### [FRAGMENTO DEL DOCUMENTO]
El 15 de agosto pasado se celebró el 60 aniversario de la terminación de la II Guerra Mundial en el Pacífico. En Asia esta fecha representa un hito especialmente importante no sólo para Japón, sino también para China, Corea del Sur y otras naciones del Sudeste Asiático. Aunque todas ellas desean la paz, y la mayoría han logrado un entendimiento amistoso con Japón, en algunas existe todavía cierta desconfianza hacia sus antiguos colonizadores o adversarios.

Corea del Sur celebra en ese día la liberación del colonialismo japonés con gran profusión de manifestaciones patrióticas. China, por su parte, no se fía de la sinceridad del arrepentimiento japonés. En particular, juzga las visitas multitudinarias al templo sintoísta Yasukuni -en particular las de políticos- como señal de desprecio por los sentimientos de las víctimas de la agresión japonesa durante la II Guerra Mundial. En ese templo se conservan los nombres de los soldados muertos en las guerras, también los de generales condenados como criminales al acabar la II Guerra Mundial (ver p. 4).

Resentimientos por el pasado colonial

El fin de la ocupación norteamericana a través del tratado de paz de San Francisco en 1952, se llevó a cabo sin la conformidad de la entonces Unión Soviética y sin la participación de China, porque hubo un desacuerdo entre los aliados acerca de qué régimen representaba realmente a China. Estados Unidos reconocía a los nacionalistas de Taiwán, y el Reino Unido y otros aliados a la República Popular, con la que Estados Unidos estaba entonces en guerra en Corea. También se concluyó en 1951 un Tratado bilateral de Seguridad, que preveía el mantenimiento de bases americanas en el país y el compromiso de defender Japón.

A partir de 1954, Japón restableció relaciones comerciales con sus vecinos y se llevaron a cabo una serie de convenios de reparación o indemnización con los países del Sudeste Asiático. Esto favoreció un gran flujo de comercio con la región que ha proseguido sin cesar. Y en los últimos años se han firmado diversos acuerdos de libre comercio, que incluyen también intercambios culturales y de ayuda técnica.

El régimen nacionalista de Taiwán, con el que Japón estableció relaciones a partir de 1952, no pidió indemnización: la enorme inversión japonesa realizada en la antigua colonia se consideró indemnización adecuada. Y el comercio entre las dos naciones ha crecido progresivamente.

El último de los acuerdos de reparación, aunque no se le llamó así, fue con Corea del Sur en 1965, tras 14 años de difíciles negociaciones. Los coreanos estaban resentidos en extremo por los treinta y seis años de opresivo gobierno colonial. Hubo también conflictos acerca de los derechos de pesca.

### [INSTRUCCIÓN 1]
Según el fragmento sobre Japón y sus vecinos asiáticos, ¿en qué año se firmó el acuerdo con Corea del Sur y cuánto duraron las negociaciones?
El texto y los registros no tienen relación entre sí.

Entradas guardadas
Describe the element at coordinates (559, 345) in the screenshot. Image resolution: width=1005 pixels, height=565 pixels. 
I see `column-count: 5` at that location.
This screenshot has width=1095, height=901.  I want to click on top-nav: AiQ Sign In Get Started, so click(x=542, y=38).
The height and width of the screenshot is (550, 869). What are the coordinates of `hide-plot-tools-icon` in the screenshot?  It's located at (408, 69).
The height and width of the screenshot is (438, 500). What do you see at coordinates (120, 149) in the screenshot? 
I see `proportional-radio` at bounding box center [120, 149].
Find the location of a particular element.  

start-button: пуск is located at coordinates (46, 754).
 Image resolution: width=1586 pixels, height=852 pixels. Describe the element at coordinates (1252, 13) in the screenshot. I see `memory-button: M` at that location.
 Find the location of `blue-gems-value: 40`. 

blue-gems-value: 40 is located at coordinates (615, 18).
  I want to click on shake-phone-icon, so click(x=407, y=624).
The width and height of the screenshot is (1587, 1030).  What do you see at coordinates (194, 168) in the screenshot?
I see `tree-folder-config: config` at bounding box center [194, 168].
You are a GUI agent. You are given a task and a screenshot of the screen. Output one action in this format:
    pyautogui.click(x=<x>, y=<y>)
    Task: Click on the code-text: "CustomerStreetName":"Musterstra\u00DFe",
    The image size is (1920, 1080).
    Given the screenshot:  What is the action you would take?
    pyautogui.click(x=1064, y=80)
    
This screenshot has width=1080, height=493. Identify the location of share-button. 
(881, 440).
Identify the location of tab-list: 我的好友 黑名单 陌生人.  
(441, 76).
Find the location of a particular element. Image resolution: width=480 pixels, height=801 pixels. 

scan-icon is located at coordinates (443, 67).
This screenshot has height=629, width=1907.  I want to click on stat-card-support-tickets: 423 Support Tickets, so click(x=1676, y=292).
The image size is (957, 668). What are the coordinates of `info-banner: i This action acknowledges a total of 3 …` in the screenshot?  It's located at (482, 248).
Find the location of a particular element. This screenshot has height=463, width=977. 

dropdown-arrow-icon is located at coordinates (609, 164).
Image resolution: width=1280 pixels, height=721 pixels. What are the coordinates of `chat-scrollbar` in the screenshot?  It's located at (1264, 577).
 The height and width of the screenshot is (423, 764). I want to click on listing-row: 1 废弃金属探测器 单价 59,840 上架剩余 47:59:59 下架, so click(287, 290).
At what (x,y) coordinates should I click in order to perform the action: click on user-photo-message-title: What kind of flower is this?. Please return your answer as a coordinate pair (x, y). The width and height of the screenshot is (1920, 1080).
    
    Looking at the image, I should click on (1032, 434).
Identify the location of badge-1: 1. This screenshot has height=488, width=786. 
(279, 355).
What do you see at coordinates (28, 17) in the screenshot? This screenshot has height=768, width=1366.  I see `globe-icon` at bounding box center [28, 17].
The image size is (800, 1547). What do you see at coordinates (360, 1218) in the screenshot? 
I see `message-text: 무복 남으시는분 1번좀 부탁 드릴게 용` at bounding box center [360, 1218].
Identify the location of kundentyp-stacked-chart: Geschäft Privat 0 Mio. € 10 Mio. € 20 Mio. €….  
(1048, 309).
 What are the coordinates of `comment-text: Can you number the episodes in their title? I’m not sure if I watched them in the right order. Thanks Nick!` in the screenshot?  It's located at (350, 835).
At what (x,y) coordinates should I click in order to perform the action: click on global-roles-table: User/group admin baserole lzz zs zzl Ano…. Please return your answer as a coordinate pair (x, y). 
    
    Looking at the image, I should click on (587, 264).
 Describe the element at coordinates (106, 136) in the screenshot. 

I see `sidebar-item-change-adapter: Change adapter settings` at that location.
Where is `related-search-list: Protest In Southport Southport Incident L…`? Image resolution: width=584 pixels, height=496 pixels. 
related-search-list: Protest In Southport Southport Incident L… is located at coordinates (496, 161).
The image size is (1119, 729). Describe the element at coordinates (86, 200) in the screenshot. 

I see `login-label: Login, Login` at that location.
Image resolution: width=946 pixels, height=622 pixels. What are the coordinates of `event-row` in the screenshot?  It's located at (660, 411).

### [INSTRUCCIÓN 2]
Renombra "Find the location of a particular element" como "Locate the following element" en los registros, empezando por la línea que contiene "The width and height of the screenshot is (1587, 1030)." y terminando en la que contiene "What do you see at coordinates (28, 17)". Reproduce solo esas líneas, sin ningún otro cambio.

### [ESPACIO DE RESPUESTA 1]
En 1965, tras 14 años de difíciles negociaciones.

### [ESPACIO DE RESPUESTA 2]
The width and height of the screenshot is (1587, 1030).  What do you see at coordinates (194, 168) in the screenshot?
I see `tree-folder-config: config` at bounding box center [194, 168].
You are a GUI agent. You are given a task and a screenshot of the screen. Output one action in this format:
    pyautogui.click(x=<x>, y=<y>)
    Task: Click on the code-text: "CustomerStreetName":"Musterstra\u00DFe",
    The image size is (1920, 1080).
    Given the screenshot:  What is the action you would take?
    pyautogui.click(x=1064, y=80)
    
This screenshot has width=1080, height=493. Identify the location of share-button. 
(881, 440).
Identify the location of tab-list: 我的好友 黑名单 陌生人.  
(441, 76).
Locate the following element. Image resolution: width=480 pixels, height=801 pixels. 

scan-icon is located at coordinates (443, 67).
This screenshot has height=629, width=1907.  I want to click on stat-card-support-tickets: 423 Support Tickets, so click(x=1676, y=292).
The image size is (957, 668). What are the coordinates of `info-banner: i This action acknowledges a total of 3 …` in the screenshot?  It's located at (482, 248).
Locate the following element. This screenshot has height=463, width=977. 

dropdown-arrow-icon is located at coordinates (609, 164).
Image resolution: width=1280 pixels, height=721 pixels. What are the coordinates of `chat-scrollbar` in the screenshot?  It's located at (1264, 577).
 The height and width of the screenshot is (423, 764). I want to click on listing-row: 1 废弃金属探测器 单价 59,840 上架剩余 47:59:59 下架, so click(287, 290).
At what (x,y) coordinates should I click in order to perform the action: click on user-photo-message-title: What kind of flower is this?. Please return your answer as a coordinate pair (x, y). The width and height of the screenshot is (1920, 1080).
    
    Looking at the image, I should click on (1032, 434).
Identify the location of badge-1: 1. This screenshot has height=488, width=786. 
(279, 355).
What do you see at coordinates (28, 17) in the screenshot? This screenshot has height=768, width=1366.  I see `globe-icon` at bounding box center [28, 17].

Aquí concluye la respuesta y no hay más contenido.